------ Records supplied ------
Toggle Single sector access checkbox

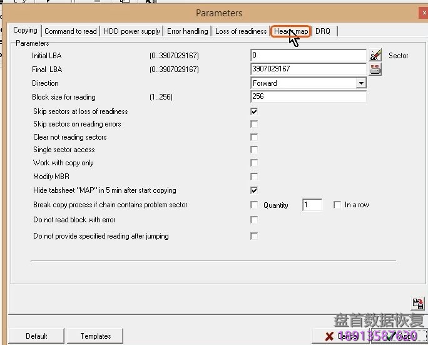254,150
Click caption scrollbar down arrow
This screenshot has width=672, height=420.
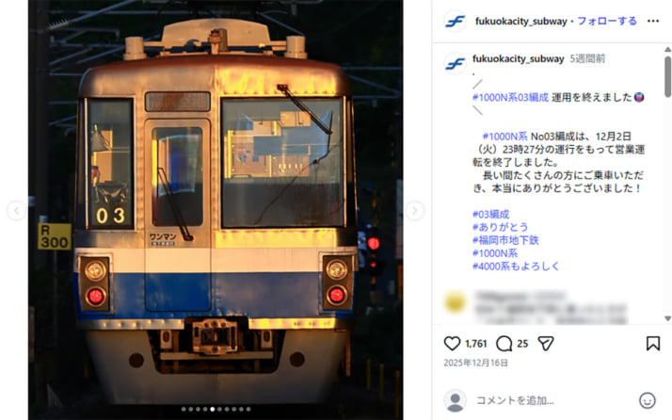(x=667, y=318)
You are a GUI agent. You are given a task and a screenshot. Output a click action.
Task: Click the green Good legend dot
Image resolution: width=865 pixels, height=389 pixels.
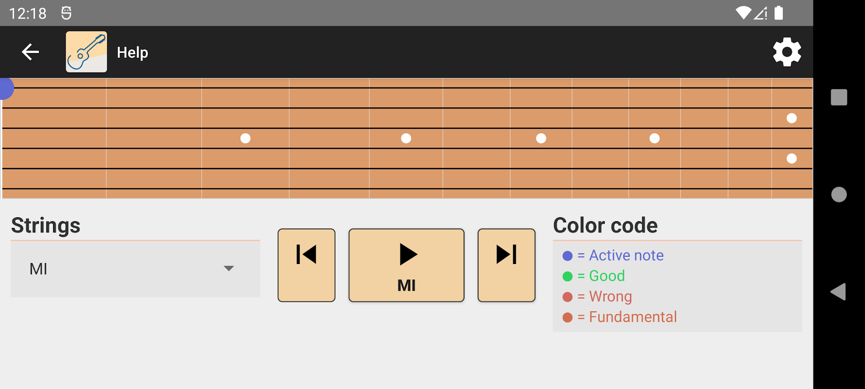[567, 276]
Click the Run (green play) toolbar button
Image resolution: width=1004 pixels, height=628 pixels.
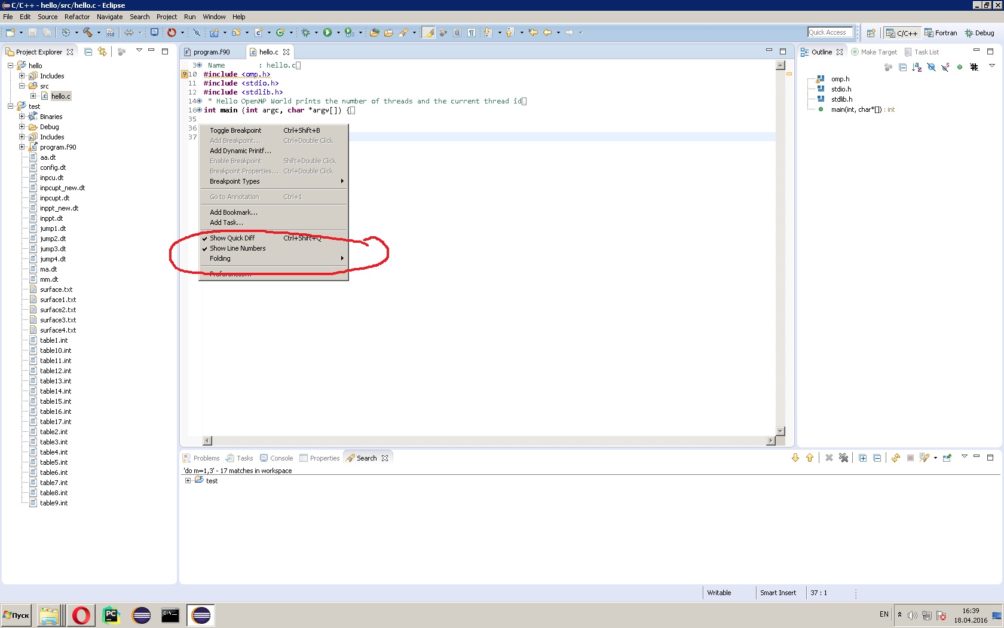[x=327, y=33]
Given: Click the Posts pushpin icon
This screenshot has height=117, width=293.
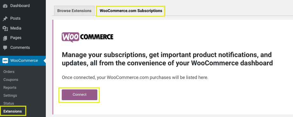Looking at the screenshot, I should tap(5, 18).
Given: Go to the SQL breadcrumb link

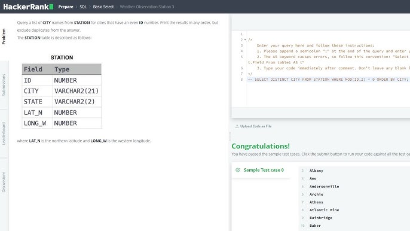Looking at the screenshot, I should pyautogui.click(x=83, y=7).
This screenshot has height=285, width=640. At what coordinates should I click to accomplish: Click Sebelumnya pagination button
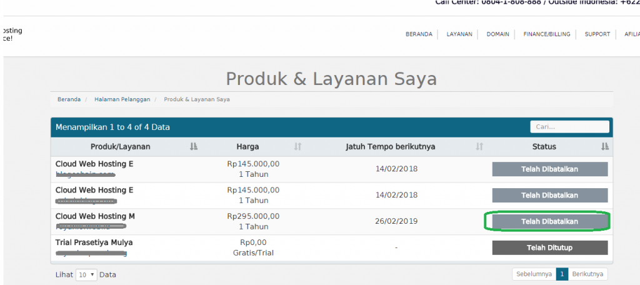tap(534, 274)
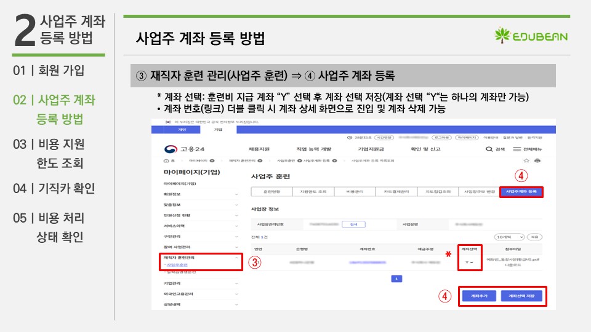The image size is (591, 332).
Task: Select Y in 계좌선택 dropdown
Action: pos(470,263)
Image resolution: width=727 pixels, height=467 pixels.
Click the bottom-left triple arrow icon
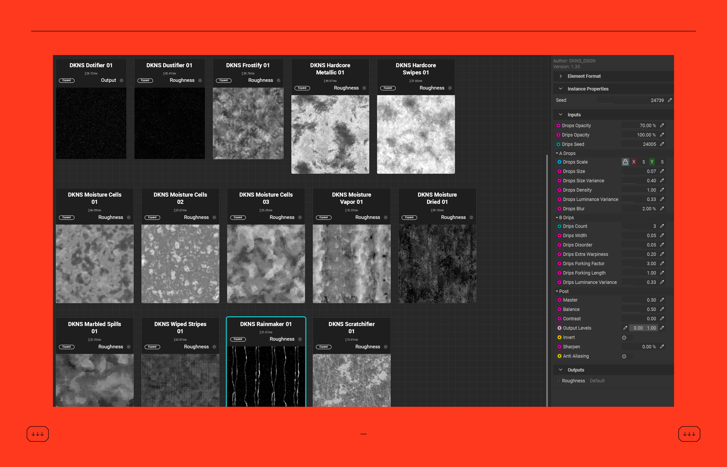(38, 434)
------
*Directions for this task*
Retype the entries starting at the line containing "Click the Run (green play) toolbar button" and ending at the line containing "Looking at the screenshot, I should pyautogui.click(x=83, y=7).", both included, with the pictures left out.

*Full response*
Click the Run (green play) toolbar button
Image resolution: width=1004 pixels, height=628 pixels.
[x=327, y=33]
Given: Click the Posts pushpin icon
This screenshot has height=117, width=293.
Looking at the screenshot, I should tap(5, 18).
Given: Go to the SQL breadcrumb link

Looking at the screenshot, I should pyautogui.click(x=83, y=7).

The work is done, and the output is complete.